──────── RECORDS SHOWN

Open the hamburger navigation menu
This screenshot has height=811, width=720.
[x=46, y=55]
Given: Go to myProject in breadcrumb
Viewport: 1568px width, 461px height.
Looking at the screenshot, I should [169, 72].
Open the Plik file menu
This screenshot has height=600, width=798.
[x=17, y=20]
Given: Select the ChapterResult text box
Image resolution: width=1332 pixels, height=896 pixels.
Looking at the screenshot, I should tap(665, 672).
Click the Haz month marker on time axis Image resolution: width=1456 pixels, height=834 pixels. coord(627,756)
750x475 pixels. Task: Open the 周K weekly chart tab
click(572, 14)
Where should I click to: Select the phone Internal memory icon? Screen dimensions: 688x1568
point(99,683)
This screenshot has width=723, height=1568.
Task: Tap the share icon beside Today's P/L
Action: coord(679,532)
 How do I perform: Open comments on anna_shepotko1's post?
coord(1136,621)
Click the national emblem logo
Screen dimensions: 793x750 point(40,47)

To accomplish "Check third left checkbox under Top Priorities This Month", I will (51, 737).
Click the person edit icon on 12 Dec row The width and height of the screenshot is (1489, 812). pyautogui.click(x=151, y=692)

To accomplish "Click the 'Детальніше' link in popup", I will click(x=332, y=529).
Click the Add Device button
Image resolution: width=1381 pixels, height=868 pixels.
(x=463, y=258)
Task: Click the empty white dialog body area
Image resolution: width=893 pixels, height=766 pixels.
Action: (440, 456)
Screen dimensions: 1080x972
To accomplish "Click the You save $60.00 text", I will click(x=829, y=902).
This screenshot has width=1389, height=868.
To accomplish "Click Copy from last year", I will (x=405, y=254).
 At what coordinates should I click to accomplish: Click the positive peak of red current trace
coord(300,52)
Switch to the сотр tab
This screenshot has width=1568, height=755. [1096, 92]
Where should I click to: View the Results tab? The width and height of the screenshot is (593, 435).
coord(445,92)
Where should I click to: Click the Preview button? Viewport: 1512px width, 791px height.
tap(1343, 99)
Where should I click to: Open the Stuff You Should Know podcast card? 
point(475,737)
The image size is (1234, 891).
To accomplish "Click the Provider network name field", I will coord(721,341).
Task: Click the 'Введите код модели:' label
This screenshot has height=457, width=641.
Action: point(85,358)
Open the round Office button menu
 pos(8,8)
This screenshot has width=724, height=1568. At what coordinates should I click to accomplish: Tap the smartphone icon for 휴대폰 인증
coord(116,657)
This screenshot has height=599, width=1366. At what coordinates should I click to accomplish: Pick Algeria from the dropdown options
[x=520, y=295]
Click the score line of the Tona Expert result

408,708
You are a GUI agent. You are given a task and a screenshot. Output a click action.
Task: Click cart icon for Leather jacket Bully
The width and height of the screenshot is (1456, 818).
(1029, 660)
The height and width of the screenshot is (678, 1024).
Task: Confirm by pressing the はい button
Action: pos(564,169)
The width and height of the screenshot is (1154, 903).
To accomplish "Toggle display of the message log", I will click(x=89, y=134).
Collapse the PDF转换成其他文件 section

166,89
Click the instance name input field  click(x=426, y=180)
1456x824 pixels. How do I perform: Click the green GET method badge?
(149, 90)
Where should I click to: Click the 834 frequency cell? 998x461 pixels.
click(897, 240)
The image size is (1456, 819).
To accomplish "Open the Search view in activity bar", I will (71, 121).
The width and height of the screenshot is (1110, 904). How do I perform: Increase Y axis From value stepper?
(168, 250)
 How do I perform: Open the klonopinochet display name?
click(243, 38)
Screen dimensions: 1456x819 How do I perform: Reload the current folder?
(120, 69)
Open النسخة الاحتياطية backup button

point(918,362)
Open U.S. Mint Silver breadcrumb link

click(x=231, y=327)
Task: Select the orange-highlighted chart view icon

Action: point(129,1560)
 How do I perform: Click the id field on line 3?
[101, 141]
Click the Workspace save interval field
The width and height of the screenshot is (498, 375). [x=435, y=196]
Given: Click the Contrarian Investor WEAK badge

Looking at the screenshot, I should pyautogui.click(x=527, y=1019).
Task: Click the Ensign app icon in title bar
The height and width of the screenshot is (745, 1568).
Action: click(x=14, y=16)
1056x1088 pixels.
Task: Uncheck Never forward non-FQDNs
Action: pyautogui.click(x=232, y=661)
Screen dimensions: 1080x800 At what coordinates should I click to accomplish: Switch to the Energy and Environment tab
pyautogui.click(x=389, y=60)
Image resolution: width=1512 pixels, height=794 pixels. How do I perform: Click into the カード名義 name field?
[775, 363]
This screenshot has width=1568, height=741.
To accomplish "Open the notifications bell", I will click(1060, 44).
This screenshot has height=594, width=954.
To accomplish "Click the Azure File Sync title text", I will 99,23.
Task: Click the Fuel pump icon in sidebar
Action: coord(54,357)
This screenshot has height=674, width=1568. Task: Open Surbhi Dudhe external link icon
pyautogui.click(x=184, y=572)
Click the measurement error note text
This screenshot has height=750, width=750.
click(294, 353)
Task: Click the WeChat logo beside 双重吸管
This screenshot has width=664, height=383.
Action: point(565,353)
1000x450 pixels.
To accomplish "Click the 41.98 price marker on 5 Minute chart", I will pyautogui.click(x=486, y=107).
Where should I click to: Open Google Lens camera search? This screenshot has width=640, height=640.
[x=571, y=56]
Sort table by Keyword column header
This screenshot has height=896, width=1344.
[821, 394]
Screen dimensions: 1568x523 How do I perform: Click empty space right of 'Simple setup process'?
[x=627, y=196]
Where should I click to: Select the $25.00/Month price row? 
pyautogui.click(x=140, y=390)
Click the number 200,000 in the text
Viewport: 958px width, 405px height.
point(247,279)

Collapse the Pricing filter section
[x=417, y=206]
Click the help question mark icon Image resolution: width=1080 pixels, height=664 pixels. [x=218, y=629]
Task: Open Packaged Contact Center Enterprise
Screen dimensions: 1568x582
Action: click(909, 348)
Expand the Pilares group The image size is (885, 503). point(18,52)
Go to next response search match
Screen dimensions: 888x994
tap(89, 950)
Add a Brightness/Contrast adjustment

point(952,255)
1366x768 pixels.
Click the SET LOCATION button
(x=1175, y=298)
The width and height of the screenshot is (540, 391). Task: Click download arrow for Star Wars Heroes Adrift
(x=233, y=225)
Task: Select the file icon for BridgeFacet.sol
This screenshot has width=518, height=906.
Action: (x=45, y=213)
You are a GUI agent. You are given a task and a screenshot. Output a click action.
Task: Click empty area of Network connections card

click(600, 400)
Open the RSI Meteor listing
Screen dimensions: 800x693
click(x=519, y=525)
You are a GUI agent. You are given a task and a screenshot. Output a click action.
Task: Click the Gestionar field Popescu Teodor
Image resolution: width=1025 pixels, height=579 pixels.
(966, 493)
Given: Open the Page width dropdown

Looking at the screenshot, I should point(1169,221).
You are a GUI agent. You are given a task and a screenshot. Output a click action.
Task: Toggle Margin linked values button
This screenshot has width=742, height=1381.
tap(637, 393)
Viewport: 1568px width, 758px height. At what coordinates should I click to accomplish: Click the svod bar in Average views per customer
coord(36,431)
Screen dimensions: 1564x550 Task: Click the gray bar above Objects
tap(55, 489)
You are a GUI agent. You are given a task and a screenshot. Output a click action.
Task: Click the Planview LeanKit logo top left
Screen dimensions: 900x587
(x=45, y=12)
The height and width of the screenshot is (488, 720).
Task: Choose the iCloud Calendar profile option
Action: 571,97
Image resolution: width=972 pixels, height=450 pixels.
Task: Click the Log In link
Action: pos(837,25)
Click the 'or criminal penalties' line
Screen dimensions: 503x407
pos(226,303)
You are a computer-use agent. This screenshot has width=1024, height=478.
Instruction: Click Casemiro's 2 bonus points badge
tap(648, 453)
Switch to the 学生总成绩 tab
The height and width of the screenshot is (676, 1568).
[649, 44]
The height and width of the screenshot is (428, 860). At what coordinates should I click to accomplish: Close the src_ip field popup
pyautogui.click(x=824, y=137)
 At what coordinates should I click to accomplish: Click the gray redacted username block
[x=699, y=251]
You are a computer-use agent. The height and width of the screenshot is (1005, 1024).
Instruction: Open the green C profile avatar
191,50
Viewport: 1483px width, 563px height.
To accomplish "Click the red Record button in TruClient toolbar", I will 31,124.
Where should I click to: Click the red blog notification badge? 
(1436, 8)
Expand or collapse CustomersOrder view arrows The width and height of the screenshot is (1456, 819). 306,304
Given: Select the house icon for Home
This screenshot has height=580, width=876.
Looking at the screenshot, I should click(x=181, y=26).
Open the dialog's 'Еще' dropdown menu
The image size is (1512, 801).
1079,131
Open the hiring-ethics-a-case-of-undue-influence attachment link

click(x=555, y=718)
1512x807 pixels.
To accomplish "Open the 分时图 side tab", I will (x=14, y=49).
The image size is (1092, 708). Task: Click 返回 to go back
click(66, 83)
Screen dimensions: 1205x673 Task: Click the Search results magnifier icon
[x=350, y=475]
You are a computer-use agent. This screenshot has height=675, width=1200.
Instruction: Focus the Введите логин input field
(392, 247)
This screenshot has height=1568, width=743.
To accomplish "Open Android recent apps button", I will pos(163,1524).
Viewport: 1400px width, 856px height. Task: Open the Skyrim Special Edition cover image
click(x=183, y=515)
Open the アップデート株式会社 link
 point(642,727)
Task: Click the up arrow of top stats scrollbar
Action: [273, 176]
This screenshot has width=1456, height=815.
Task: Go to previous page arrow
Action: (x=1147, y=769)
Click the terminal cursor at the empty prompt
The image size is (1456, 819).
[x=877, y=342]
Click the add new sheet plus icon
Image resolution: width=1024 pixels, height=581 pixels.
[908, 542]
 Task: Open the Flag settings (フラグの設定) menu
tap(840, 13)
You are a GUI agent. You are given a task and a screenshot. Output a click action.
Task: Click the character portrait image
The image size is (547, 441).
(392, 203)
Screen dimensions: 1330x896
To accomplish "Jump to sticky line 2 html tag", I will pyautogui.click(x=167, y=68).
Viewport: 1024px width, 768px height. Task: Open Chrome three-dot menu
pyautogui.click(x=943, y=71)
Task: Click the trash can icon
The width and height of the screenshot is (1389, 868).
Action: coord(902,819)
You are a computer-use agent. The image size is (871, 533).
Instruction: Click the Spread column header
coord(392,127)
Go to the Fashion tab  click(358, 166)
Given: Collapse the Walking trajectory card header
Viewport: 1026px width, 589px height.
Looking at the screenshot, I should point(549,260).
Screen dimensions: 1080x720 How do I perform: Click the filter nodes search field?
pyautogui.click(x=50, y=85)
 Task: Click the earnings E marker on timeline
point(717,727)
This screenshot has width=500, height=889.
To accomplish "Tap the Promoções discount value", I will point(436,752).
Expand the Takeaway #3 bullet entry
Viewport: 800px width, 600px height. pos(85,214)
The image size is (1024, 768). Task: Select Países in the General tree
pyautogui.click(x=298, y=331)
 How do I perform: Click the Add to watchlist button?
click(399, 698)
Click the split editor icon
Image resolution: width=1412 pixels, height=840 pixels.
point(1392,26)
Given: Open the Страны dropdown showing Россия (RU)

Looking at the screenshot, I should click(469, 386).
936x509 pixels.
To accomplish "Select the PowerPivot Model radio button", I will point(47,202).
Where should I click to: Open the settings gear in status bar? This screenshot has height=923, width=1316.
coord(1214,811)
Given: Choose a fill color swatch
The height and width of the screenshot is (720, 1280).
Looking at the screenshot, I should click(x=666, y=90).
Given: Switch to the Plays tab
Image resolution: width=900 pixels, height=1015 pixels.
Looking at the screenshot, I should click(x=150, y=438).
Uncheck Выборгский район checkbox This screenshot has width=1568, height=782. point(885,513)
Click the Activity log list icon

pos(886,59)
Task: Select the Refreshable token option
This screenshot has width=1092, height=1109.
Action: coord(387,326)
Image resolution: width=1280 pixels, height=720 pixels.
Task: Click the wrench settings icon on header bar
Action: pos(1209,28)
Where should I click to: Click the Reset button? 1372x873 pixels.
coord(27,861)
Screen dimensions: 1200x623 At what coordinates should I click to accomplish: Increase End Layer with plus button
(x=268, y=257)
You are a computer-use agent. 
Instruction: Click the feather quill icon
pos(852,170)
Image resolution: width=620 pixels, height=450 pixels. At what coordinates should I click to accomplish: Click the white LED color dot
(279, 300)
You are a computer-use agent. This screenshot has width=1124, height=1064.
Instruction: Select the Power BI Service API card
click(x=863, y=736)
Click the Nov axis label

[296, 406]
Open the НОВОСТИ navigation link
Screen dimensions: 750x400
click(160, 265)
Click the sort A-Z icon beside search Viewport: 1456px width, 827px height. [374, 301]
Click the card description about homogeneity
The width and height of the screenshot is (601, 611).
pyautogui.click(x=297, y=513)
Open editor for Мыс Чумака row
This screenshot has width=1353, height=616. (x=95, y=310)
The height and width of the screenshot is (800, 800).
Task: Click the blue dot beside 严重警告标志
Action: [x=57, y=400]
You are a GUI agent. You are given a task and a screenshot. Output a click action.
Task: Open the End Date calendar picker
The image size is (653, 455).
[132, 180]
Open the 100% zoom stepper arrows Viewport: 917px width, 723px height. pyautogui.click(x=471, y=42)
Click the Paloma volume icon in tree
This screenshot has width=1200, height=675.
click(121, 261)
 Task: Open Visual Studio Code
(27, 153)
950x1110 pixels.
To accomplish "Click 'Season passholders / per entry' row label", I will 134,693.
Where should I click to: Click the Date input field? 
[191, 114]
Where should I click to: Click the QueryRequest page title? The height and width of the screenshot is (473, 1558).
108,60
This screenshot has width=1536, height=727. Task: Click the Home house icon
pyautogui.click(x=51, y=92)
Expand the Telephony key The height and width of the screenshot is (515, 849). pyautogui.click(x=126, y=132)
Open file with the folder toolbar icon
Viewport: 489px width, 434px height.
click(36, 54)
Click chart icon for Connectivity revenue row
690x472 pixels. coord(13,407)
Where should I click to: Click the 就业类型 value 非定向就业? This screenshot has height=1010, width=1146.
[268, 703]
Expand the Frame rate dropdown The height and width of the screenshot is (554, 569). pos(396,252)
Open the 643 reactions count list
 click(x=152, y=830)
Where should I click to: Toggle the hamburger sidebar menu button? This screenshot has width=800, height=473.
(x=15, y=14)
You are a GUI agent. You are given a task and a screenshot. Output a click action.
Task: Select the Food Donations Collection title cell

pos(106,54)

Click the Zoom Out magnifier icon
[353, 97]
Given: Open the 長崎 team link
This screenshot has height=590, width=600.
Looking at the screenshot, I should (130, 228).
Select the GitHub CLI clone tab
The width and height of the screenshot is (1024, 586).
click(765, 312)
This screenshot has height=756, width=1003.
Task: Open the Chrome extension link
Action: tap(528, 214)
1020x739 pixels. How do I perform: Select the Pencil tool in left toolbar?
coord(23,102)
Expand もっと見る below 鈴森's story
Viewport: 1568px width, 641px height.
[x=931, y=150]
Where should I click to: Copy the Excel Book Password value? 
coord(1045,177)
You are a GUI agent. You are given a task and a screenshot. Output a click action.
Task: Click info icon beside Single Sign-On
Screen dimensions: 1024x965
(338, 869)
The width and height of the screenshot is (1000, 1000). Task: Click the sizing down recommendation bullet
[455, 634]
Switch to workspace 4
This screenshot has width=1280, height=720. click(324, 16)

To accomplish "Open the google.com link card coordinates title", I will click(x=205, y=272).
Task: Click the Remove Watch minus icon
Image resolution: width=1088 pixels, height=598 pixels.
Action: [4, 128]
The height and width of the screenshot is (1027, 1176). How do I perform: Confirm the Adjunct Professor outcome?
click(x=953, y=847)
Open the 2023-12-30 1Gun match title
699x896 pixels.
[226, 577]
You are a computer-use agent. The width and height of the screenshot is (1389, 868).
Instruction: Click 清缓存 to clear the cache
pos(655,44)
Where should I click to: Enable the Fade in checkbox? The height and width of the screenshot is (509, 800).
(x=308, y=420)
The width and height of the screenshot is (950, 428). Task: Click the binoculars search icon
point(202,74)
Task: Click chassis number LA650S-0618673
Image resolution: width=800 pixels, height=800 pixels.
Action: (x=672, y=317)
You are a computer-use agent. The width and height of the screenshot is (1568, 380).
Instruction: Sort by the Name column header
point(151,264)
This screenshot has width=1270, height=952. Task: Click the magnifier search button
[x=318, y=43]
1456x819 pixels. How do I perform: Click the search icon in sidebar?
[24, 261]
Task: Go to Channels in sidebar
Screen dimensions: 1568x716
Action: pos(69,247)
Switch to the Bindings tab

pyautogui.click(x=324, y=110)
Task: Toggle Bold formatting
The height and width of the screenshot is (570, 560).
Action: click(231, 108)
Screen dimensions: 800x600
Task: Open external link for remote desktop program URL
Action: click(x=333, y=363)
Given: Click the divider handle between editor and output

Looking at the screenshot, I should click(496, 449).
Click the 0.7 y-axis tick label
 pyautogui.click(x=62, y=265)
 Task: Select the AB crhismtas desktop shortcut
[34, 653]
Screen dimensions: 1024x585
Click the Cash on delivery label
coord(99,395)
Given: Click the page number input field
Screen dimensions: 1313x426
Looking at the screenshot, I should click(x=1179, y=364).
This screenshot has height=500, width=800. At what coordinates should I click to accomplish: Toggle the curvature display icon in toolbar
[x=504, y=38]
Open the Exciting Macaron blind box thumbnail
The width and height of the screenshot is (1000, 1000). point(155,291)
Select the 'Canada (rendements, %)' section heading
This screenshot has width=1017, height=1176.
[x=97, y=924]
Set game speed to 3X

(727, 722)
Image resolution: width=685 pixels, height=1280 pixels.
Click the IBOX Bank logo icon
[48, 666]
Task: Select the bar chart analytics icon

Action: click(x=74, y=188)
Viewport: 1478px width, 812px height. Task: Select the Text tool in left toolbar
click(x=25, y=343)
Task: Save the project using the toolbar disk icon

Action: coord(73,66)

────────────────

> EXERCISE AIM
Reproduce the data above word for word, from the first line up to and including the line with "click(572, 14)".

> SOLUTION FOR THIS EXERCISE
Open the hamburger navigation menu
This screenshot has height=811, width=720.
[x=46, y=55]
Given: Go to myProject in breadcrumb
Viewport: 1568px width, 461px height.
Looking at the screenshot, I should [169, 72].
Open the Plik file menu
This screenshot has height=600, width=798.
[x=17, y=20]
Given: Select the ChapterResult text box
Image resolution: width=1332 pixels, height=896 pixels.
Looking at the screenshot, I should tap(665, 672).
Click the Haz month marker on time axis Image resolution: width=1456 pixels, height=834 pixels. coord(627,756)
750x475 pixels. Task: Open the 周K weekly chart tab
click(572, 14)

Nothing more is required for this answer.